A potential bug for mirpro_feature_pro. Here is the reason and my reasoning:
I have one sam file named "9.gsnap.sam", then, I used samtools to get its bam files: "9.gsnap.bam" and "9.gsnap.sorted.bam".
Here is what I did:
(1)
htseq-count -f bam -s no -a 10 9.gsnap.sorted.bam ../ensembl/release-81/Gallus_gallus.Galgal4.81.gtf > 9.ht_count
(2)
mirpro_feature_pro -i 9.gsnap.sam -f sam -s no -a 10 -t ../ensembl/release-81/Gallus_gallus.Galgal4.81.gtf -o 9.mirpro_count
(3)
mirpro_feature_pro -i 9.gsnap.bam -f bam -s no -a 10 -t ../ensembl/release-81/Gallus_gallus.Galgal4.81.gtf -o 9.mirpro_bam_count
(4)
mirpro_feature_pro -i 9.gsnap.sorted.bam -f bam -s no -a 10 -t ../ensembl/release-81/Gallus_gallus.Galgal4.81.gtf -o 9.mirpro_sortedbam_count
What is interesting is that the file I got from (1) is identical to all three files with the name "htseq_count_output" in all of these folders. However, the result.individual.csv and result.summary.csv are slight different. So, I think mipro_feature_pro has a bug somewhere. But, I am not sure where is the bug.
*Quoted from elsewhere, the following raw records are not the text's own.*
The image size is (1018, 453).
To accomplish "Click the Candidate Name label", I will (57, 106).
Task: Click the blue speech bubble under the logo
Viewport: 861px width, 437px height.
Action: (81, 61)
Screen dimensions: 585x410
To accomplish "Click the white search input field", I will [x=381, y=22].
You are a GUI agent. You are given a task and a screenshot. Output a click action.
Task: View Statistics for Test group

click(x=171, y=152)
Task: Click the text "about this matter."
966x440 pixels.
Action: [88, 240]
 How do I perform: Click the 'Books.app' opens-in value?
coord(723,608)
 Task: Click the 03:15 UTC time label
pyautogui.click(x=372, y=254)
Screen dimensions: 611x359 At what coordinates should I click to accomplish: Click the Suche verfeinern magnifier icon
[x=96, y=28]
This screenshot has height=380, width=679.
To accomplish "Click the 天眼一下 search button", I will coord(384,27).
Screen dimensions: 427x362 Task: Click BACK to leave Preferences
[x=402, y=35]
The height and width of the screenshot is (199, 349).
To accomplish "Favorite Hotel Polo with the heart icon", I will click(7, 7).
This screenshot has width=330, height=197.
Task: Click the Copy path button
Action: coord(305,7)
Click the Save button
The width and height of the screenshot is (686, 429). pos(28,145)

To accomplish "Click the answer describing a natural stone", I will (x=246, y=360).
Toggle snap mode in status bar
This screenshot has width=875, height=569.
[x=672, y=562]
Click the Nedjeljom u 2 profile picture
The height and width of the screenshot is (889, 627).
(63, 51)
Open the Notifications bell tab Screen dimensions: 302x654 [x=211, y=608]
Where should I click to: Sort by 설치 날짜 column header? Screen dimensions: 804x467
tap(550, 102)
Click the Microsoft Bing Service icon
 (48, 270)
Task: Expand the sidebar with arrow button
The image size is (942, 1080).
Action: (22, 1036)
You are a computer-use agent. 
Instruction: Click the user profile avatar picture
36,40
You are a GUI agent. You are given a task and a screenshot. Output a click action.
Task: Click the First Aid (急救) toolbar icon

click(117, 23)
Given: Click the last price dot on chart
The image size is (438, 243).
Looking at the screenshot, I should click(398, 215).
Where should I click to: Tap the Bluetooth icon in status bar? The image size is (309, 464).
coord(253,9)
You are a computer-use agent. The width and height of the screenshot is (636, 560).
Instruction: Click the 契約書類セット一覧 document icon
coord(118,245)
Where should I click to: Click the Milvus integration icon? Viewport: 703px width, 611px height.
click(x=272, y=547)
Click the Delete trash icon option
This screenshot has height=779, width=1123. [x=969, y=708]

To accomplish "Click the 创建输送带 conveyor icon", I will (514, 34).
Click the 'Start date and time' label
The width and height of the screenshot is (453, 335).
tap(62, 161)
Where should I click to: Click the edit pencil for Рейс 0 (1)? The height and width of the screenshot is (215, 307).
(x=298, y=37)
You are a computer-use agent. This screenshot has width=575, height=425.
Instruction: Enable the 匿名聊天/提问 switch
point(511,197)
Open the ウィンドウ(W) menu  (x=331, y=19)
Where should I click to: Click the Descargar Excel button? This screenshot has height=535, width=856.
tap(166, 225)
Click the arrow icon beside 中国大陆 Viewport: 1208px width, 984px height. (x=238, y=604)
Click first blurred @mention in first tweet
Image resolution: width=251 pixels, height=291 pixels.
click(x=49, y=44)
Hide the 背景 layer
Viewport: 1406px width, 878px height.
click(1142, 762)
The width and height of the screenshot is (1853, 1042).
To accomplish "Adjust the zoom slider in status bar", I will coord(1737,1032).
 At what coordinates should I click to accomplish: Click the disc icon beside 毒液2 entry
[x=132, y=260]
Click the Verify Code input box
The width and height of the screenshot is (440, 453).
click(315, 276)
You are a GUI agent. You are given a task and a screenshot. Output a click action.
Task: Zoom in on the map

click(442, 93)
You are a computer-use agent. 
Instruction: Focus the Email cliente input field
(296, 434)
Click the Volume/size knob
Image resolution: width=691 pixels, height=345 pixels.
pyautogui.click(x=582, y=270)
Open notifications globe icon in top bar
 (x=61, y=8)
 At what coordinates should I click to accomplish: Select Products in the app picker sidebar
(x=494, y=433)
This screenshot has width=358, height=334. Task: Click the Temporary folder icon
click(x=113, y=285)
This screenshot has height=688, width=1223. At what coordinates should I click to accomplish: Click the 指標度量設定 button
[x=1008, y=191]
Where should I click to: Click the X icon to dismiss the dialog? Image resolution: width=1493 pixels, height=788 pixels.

We found that some aligners (e.g., GSNAP) will tag a read with "NH:i:1" even this read has a transplicing mapping (e.g., half of the read is mapped to one locus whereas the second half is mapped to another locus). In mirpro_feature_pro of mirPRo, we will treat this read as aligned, but not uniquely mapped read. Based on HTSeq package, mirpro_feature_pro can be used for mapped read cataloging for both RNA-Seq data and small RNA-Seq data. We believe this is more accurate way for read cataloging.